Any discussion about leap seconds, or leap years is orthogonal because it could happen across any Hour boundary as well.
const ( Nanosecond Duration = 1 Microsecond = 1000 * Nanosecond Millisecond = 1000 * Microsecond Second = 1000 * Millisecond Minute = 60 * Second Hour = 60 * Minute )
Can we add a line like this:
Day = 24 * Hour
Hey, I'm just repeating the argument I've heard in the past.
Once you start talking about units like Days, people are generally trying to do calendar math instead of duration math, and days could be misleading.
Not providing Day forces people to write 24 * Hour and maybe see their mistake early.
This is why we have http://golang.org/pkg/time/#Time.AddDate
So the decision is to not allow folks to query days in the future? (Where a day is 86400 always). Yes, we have timezones and Daylight Savings times, and yes we have leep years, and yes we have leap seconds.
And yes, I brought this up knowing full well that in "36h" from now we would have a leep second
http://www.timeanddate.com/time/leap-seconds-future.html
But remember I said above "Any discussion about leap seconds, or leap years is orthogonal because it could happen across any Hour boundary as well.".
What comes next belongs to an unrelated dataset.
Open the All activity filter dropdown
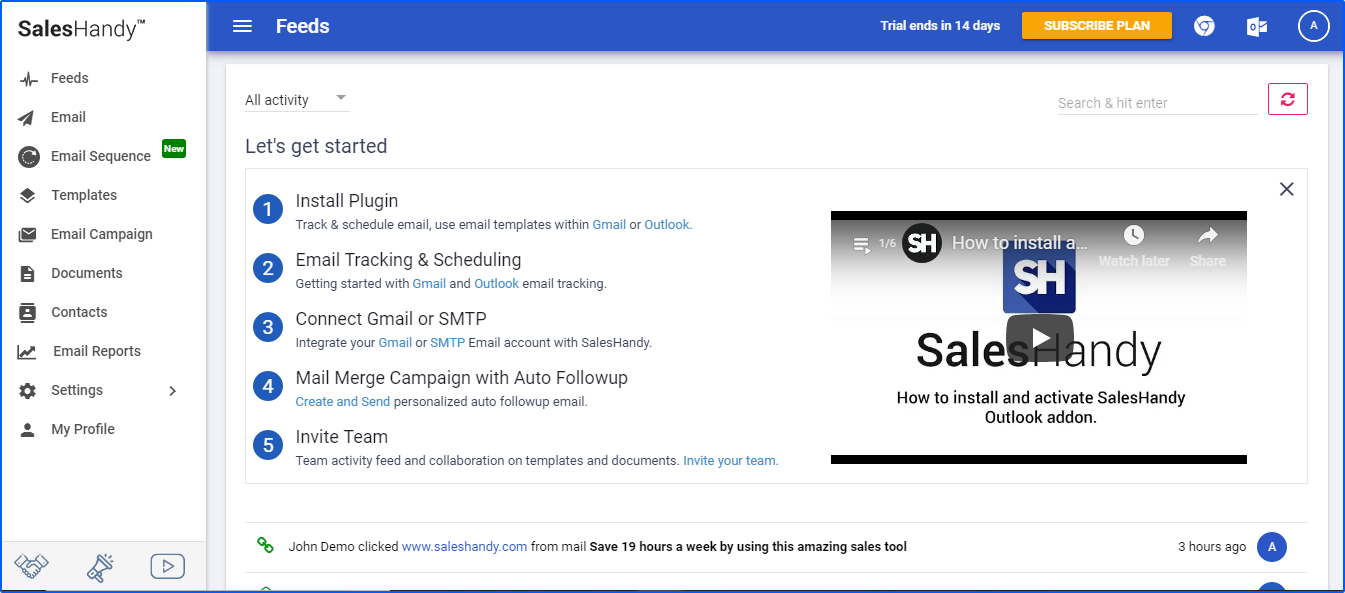Screen dimensions: 1345x593 tap(296, 99)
Seriously can we have a flag to specify days in the future.
(Like please show me graphs from the last 90 days). We really don't care about hours or seconds at that point, we want to show the last 90 days of graphs.
Having to specify "2160h" to mean 90d is just stupid.
Setting aside arguments about whether adding time.Day
is a good idea, 90 * 24 * time.hour
is pretty clear (unlike 2160 * time.Hour
).
Ahhhhh. Asking for flag.Duration
support for 30d
is distinct from asking for the addition of time.Day
. I guess the lede got buried. I think that the readability argument is more compelling there.
However, flag.Duration
support strongly suggests time.ParseDuration
support, which in turn suggests "time.Duration".String
support, which looks superficially like a slippery slope to time.Day
. Although there are already strings that time.ParseDuration
can parse that "time.Duration".String
does not generate, like "5us"
and "5m3m"
.
@bradfitz do you know whether flag.Duration
support for days also been previously discussed and dismissed?
How long is a day? The answer: it depends. That's why the time package doesn't talk about these longer intervals.
There's an argument that they should agree in what they accept, plus the original answer applies here too: How long is a day?
Today (2015-06-30, day with a leap second), the length of a day is 23 times the length of a standard hour, plus the length of the last UTC hour. That's how long a day is, in terms of questions that we are already willing to answer, combined using operations that we understand.
It's also safe to say that someone is more likely to notice a leap second when they happen to ask for a minute spanning the leap second boundary than when they ask for a day spanning the leap second boundary, yet somehow this ambiguity does not prevent us from supporting minutes as a Duration.
Furthermore, quite a few places (Google and Amazon among them, as well as quite a few financial exchanges, according to the article cited above) are smearing the leap second anyway, so actually all our larger-than-second durations at Google (or at Amazon, etc) are slightly wrong today anyhow.
Do we have a better reason than this alleged ambiguity for saying "no"? Pushing the eat-your-antiambiguity-spinach all the way out to the command line seems user-unfriendly.
Some days are only 23 hours long, some are 25. Most are 24, but not today. I think it's fine to stop at hours, which are often 1/24 of a day. Otherwise where do you stop? Week? Month? Year? Decade? Century? Millennium? Era? We must stop somewhere, and for computer usage hour seems like a fine drawing point since real ambiguity sets in at the next level. (The one second of a minute around a leap second is not a real issue here.)